* _Reading text_
========
From my own experience I've had some great success with LinkerD in the past on Mesos DC/OS.

Since moving companies, and switching to Kubernetes, we've yet to deploy any service mesh into production.

The blog from Jerome highlights many of the benefits already.

From my perspective the bigs ones in the past were:

    - Tracing (with Zipkin)
    - Retries which removed or fixed dodgy app reconnect logic
    - Time series metrics in LinkerDViz showing realtime rates and latency and errors between services
The reason we haven't used any service mesh at my current company is mostly based on stability concerns.

Istio gets all of the cool press attention and blogs written about it. Yet, you also read a lot of warnings about it always being 6 months away from being really robust. Even at version 1 we read some horror stories about obscure bugs showing up in fairly standard use cases.

Connectivity between services is too scary to gamble on. It's a similar deal with CNI (we're still on Calico despite arguably cooler stuff being out there) and Ingresses (still on ingress-nginx).

AWS have a service mesh that is probably going to be the one we trial next at work.

Improved observability and retries would definitely be of benefit on our current platform. Another driving factor is also our security team wanting mutual TLS between services.

1 comments

Does anyone else think mTLS on the public cloud is a waste of CPU cycles (and therefore money)?
Yes - esp if you have a sidecar which speaks in-securely to your application. Data theft happens from application issues, or employees with access stealing things - not because of unencrypted traffic in a secure network.
There's a cost to ensure all your data is encrypted in transit regardless of how you do it.
Even if it does cost more its probably worth it.
========
* _Source records_
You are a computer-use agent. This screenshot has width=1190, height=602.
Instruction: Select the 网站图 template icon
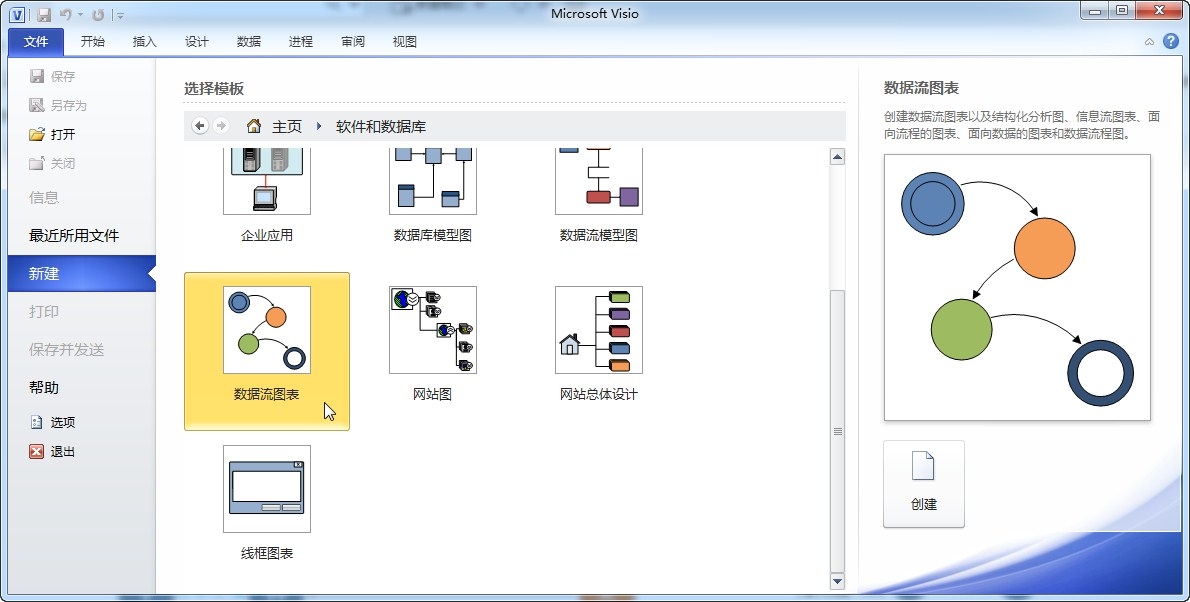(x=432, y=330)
========
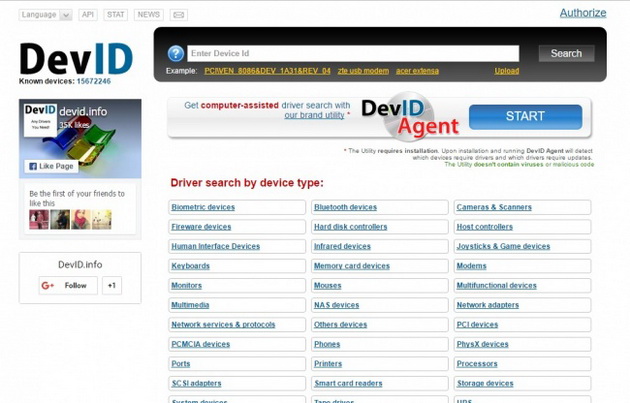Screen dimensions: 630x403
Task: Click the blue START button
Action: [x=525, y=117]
========
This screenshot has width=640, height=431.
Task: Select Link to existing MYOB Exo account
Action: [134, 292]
========
* _Exercise requirements_
A. In the service mesh post, which CNI is the author's company still using?
B. Can you rewrite the rows from the line with "You are a computer-use" to the line with "(x=432, y=330)", changing "template icon" to "template button" and nothing else? Give only those rows, and omit the pictures.

* _Solutions to each task_
A. Calico.

B.
You are a computer-use agent. This screenshot has width=1190, height=602.
Instruction: Select the 网站图 template button
(x=432, y=330)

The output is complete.